__Exercise input__.

"""

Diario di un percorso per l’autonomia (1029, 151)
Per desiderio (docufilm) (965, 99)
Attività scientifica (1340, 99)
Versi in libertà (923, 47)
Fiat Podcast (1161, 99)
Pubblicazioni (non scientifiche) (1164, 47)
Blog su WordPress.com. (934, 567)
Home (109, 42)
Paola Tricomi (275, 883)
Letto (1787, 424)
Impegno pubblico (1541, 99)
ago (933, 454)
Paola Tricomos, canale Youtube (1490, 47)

"""

__What the task requires__. With the line containing "Blog su WordPress.com. (934, 567)" as the start and the last line of the entries as the end, print that whole span exactly.

__Task output__.
Blog su WordPress.com. (934, 567)
Home (109, 42)
Paola Tricomi (275, 883)
Letto (1787, 424)
Impegno pubblico (1541, 99)
ago (933, 454)
Paola Tricomos, canale Youtube (1490, 47)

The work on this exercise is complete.